◆ Excerpt provided:
Last night I got the carbs all hooked back up and all the electric connected. After one simple check on the kill switch the motor fired back to life on some of the ugliest spark plugs I’ve seen. I’m hoping the idle will get better after they get swapped out.

Instagram Link here.


----------



## John Stark (9 mo ago)

flyclimber said:


> It won’t be fast but it will be thorough! The hull is a 1981 Super Skiff. It is wood hull with delams and wet wood all thru the transom and hull.
> View attachment 181922
> View attachment 181923
> 
> ...


Classic boat!!!


----------



## flyclimber (May 22, 2016)

Starboard side has all 18 holes patched up on the inside backed up with 30 oz of glass


----------



## flyclimber (May 22, 2016)

For those who are running hydraulic Steering, I want to buy probably the baystar kit and get the correct length hoses instead of premade ones. Is there anyone else that is worth looking into?


----------



## flyclimber (May 22, 2016)

Sanding and prepping the port side for glass next.


----------



## GoGataGo52__20 (Jun 26, 2016)

Nice dude, I’m gettin tired just looking at all that work


----------



## flyclimber (May 22, 2016)

I think I’m going to have to modify my transom and motor well area. I don’t have enough space to fit the sea star system I want to put in. I’ll probably lay it out tonight and fix it this weekend.


----------



## flyclimber (May 22, 2016)

Port side all glassed up and feathered out!


----------



## flyclimber (May 22, 2016)

Was also able to get Both gunnels about 80-90% faired in.


----------



## flyclimber (May 22, 2016)

I would definitely recommend if anyone starts a fiberglass project get organized and have a dedicated place to lay up and wet out the glass before it goes on the boat. This has really helped for the times I was laying up by myself.

◆ Stored records:
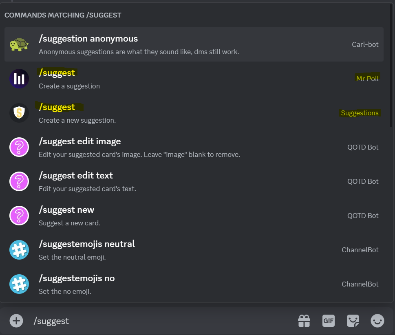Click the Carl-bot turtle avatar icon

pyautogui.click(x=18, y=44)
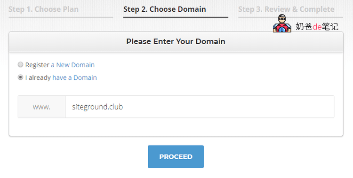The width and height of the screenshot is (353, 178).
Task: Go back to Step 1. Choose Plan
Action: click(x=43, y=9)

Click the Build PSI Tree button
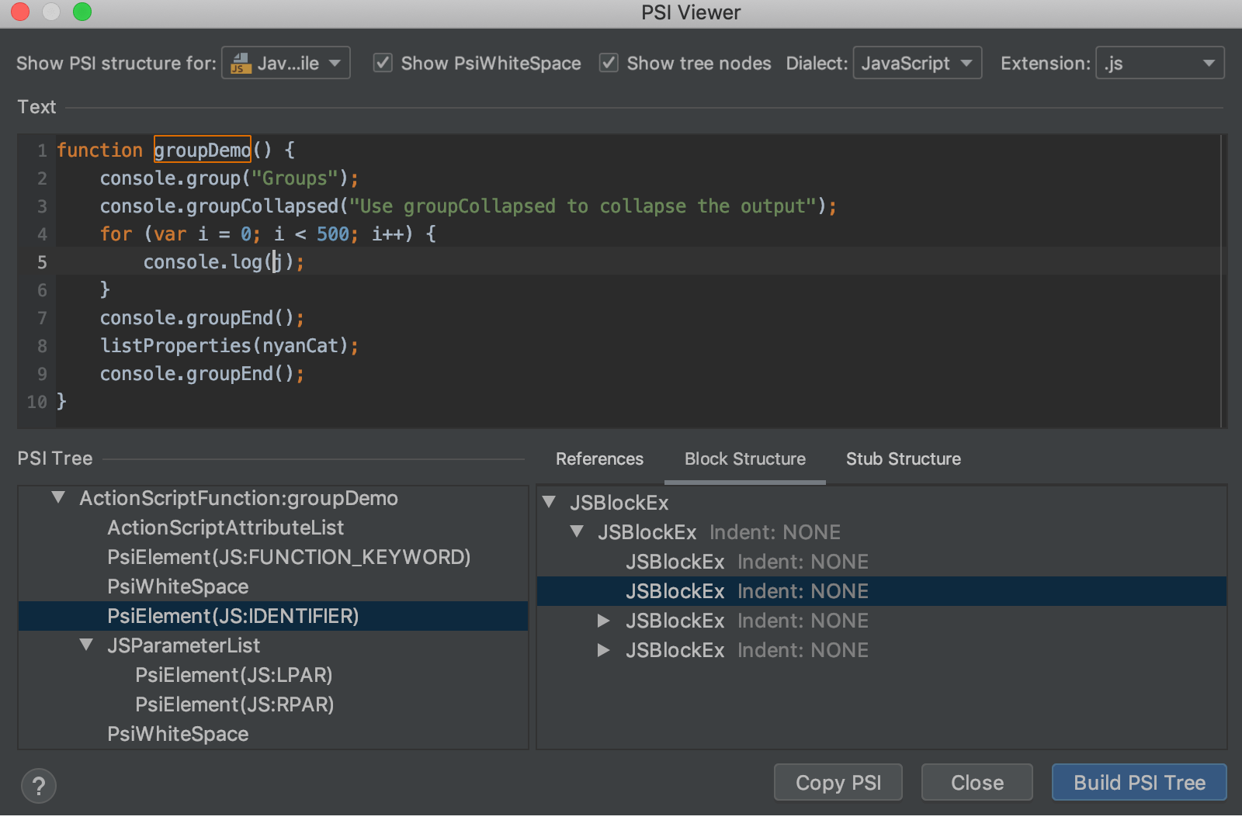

◆ Directions for this task:
In the boat-restoration thread, why does the poster plan to modify the transom and motor well area? Answer in one to three sentences. Answer using only the boat-restoration thread.

◆ Answer to the task:
The poster lacks enough space in that area to fit the Sea Star system they want to install. They plan to lay it out that night and fix it that weekend.